After nine friends and relatives were killed in a US drone strike four years ago, Mohammed Fahim took tranquillisers to blot out the nightmares.


The 19 year-old is one of a growing number of Pakistanis living in the tribal areas on the Afghan border who has suffered from conditions related to depression, anxiety and mental health problems because of war.


US drone strikes, fighting between Pakistani Taliban and the army, mass displacement, chronic unemployment and disillusionment are all causing mental suffering on an unprecedented scale in northwest Pakistan, say psychiatrists.


Mohammed lost an eye in the January 2009 attack, but the mental scarring has been even more traumatic. The flashbacks are still sudden and powerful.


"I feel like my head is exploding," he says when he remembers how four uncles, a cousin and four neighbours died when they came round for tea in North Waziristan, the most notorious of Pakistan's Taliban and Al-Qaeda bastions.


"We heard the sound of a missile. A fraction of a second later, they were all dead, their bodies mutilated," says Mohammed, who happened to be in the other room when the missile struck.


He insists that no one in his family was associated with Islamist militancy. US officials say the covert drone war in Pakistan involves surgical, pin-pointed strikes against known killers that cause few if any civilian casualties.


The London-based Bureau of Investigative Journalism has compiled press reports that indicate US drone strikes have killed up to 3,581 people in Pakistan, including as many as 884 civilians and 197 children since 2004.


"Depression is really high in Waziristan," says doctor Muktar ul-Haq, head of the psychiatry department at the government-run Lady Reading Hospital in Peshawar, the largest city in the northwest.

• PROVIDED DATA:
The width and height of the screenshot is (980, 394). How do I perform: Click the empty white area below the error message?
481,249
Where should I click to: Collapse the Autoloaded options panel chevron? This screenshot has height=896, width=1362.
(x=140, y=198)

==

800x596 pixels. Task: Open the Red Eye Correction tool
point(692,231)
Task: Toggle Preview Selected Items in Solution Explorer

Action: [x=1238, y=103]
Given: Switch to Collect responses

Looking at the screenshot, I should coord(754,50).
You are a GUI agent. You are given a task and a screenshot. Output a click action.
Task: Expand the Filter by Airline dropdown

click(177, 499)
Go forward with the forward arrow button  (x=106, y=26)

• QUESTIONS ON THE MATERIAL:
a) Please turn the paragraph beginning "US drone strikes, fighting between Pakistani Taliban" in the article on war trauma in northwest Pakistan into a short list, keeping its main facts.
b) Write the next few paragraphs of the article on war trauma in northwest Pakistan, starting after its final sentence.
The records are separate material, unrelated to the article on war trauma in northwest Pakistan.

• EXPECTED OUTPUTS:
a)
Psychiatrists say these are causing mental suffering on an unprecedented scale in northwest Pakistan:
- US drone strikes
- fighting between the Pakistani Taliban and the army
- mass displacement
- chronic unemployment
- disillusionment

b)
"There is uncertainty generally in Pakistan but particularly in this area. They are always apprehensive about the drones, about their life," he told AFP.


While drone attacks do bring patients "episodically" for treatment, he says, residents in Waziristan complain of living in constant fear of drones that patrol in the skies above and the buzzing sound they say they emit.


"The sound alone gives us psychological grief," says Kaleemullah Mehsud, a man in his 30s from Waziristan, who spoke to AFP in Peshawar.


Haq says his worst case was a man who became so aggressive and paranoid that he was admitted to the Lady Reading Hospital.


"He had no predisposition to psychiatric illness," he told AFP.


Instead Mehsud found a SIM card out on the family's farmland one morning. Popular belief has it that SIM cards emit signals, guiding the drones to attack.


Haq said that after four hours, Mehsud developed "full-blown" psychotic delusions.


There are no statistics about the rise in psychological illness, but Mian Iftikhar Hussain, a psychiatrist with a private clinic in Peshawar, believes cases have increased three fold in recent years.


"There are multiple problems -- the Afghan war and its spillover into Pakistan. Migration, violence, kidnapping, poverty, unemployment," he said.


The most common conditions are anxiety, depression, a mixture of the two, then psychosis, schizophrenia and cannabis-induced psychosis.


"Even soldiers come with somatic symptoms, with severe anxiety, these are related with the difficulty in coping with the stress going to the war front."


The waiting room of his clinic is packed with patients from the tribal belt, bearded men with a haggard look and women crying into their burqas.


A mother of nine tells the doctor about the death of her relatives. A young man, hallucinating, shows the burns he has inflicted on his own arms.


Consultations last around 10 minutes. Most patients are sent away with prescriptions, the more serious cases are referred for electro-convulsive therapy.


In conservative Pakistani society, mental health problems have long been a stigma, but while that may be slowly changing, demand outstrips supply.


Health services are basic to abysmal. Many people are more focused on survival -- food, water and shelter. Taking time and money out to treat depression is beyond the means of millions.


"Health and education are the lowest priorities on the government agenda and among health, mental health is at the bottom," said Hussain.


According to the national association of psychiatrists, there is one psychiatrist for every 333,000 people in the country of 180 million.


"The people we receive here is just the tip of the iceberg," said Haq. "If we have two patients, multiply that by 100. Nobody knows that they are having these problems," he added.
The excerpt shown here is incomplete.